George: Not even products. Just, you know, when you look at that customer journey, here’s the areas where I would focus first. Here’s my quickest wins. I know you mentioned reputation. I think that that just makes sense. I think that if you’ve got a negative reputation online, it’s like a nonstarter.

Devon: Yeah. Yeah.

George: But, you know, what are other quick wins that you see?

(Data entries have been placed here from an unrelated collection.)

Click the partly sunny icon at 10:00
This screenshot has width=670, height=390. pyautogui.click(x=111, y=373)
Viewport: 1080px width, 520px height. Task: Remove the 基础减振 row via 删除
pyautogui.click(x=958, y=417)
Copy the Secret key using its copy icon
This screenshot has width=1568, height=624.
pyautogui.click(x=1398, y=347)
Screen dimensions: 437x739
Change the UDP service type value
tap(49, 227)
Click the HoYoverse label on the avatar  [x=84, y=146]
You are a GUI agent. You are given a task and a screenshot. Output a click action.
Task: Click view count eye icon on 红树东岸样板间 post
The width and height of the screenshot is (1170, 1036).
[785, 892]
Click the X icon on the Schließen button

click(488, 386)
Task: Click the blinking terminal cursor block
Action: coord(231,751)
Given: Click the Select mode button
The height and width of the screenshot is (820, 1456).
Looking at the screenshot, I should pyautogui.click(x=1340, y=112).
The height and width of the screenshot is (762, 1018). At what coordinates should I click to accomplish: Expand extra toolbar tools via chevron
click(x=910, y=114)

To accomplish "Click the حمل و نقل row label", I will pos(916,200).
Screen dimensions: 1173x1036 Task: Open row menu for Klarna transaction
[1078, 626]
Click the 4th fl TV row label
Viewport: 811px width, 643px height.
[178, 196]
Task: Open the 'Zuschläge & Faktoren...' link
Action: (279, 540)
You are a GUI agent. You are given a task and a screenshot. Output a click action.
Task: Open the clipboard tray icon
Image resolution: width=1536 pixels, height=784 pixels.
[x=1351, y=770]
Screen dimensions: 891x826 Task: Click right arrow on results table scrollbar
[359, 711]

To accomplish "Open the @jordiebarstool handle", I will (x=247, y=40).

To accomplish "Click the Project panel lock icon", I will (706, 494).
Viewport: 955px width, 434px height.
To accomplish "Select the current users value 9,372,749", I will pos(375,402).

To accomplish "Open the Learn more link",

Devon: So, the quick wins running through the customer journey, I mean, in awareness, it’s about getting campaigns up and running on social platforms. We’ve seen the biggest ROI at Vendasta. So, having Facebook Lead Ad campaigns are really good quick wins. You know, you could host a webinar or write up a case study from successful customers and promote that. Dennis Yu has this whole Dollar-a-Day thing that I know he’s talked about on your program before. So, there are affordable ways to do it. You don’t have to go drop $10,000 on a Facebook campaign. You can find your Unicorn Posts and your winners for pretty cheap. In the findability category, there are some quick SEO wins you could make. In our world, a lot of the time that’s listing. So, correcting wrong listings on directories like Google, Bing, Yelp, looking for missing or incorrect listings. You know, you could go after Google snippets. There’s a lot of SEO stuff you can do.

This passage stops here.